A la faveur de ce gouvernement, l’inégalité alla grandissant toujours. La guerre du Péloponnèse et les expéditions en Asie avaient fait affluer l’argent à Sparte ; mais il s’y était répandu d’une manière fort inégale, et n’avait enrichi que ceux qui étaient déjà riches. En même temps, la petite propriété disparut. Le nombre des propriétaires, qui était encore de mille au temps d’Aristote, était réduit à cent, un siècle après lui.[2] Le sol était tout entier dans quelques mains, alors qu’il n’y avait ni industrie ni commerce pour donner au pauvre quelque travail, et que les riches faisaient cultiver leurs immenses domaines par des esclaves. D’une part étaient quelques hommes qui avaient tout, de l’autre le très grand nombre qui n’avait absolument rien.
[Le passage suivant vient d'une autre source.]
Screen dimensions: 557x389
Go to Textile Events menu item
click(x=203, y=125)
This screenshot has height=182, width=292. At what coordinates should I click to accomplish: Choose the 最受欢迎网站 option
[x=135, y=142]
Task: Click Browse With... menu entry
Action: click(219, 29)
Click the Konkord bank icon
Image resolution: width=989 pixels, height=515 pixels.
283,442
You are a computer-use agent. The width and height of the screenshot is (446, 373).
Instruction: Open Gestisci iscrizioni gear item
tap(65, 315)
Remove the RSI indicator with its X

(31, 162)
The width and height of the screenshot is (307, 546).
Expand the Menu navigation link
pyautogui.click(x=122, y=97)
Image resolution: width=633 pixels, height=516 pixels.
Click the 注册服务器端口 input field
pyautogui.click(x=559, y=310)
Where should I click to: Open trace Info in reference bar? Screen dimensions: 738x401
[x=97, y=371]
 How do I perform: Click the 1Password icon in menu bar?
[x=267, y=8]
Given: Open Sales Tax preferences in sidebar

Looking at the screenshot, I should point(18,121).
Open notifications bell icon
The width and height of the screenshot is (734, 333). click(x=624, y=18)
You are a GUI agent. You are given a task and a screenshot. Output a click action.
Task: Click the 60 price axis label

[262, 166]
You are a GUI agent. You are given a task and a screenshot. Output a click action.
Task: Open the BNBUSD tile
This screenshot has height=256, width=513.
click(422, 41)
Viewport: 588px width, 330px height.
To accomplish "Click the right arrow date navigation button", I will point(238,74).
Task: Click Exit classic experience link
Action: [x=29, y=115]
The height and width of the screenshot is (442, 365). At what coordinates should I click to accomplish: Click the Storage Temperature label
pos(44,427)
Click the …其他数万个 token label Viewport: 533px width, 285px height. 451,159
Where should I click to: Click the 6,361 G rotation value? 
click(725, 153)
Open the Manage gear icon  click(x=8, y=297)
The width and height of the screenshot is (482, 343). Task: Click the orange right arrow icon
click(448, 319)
Plutarque nous présente, dans la vie d’Agis et dans celle de Cléomène, un tableau de la société spartiate ; on y voit un amour effréné de la richesse, tout mis au-dessous d’elle ; chez quelques-uns le luxe, la mollesse, le désir d’augmenter sans fin leur fortune ; hors de là, rien qu’une tourbe misérable, indigente, sans droits politiques, sans aucune valeur dans la cité, envieuse, haineuse, et qu’un tel état social condamnait à désirer une révolution.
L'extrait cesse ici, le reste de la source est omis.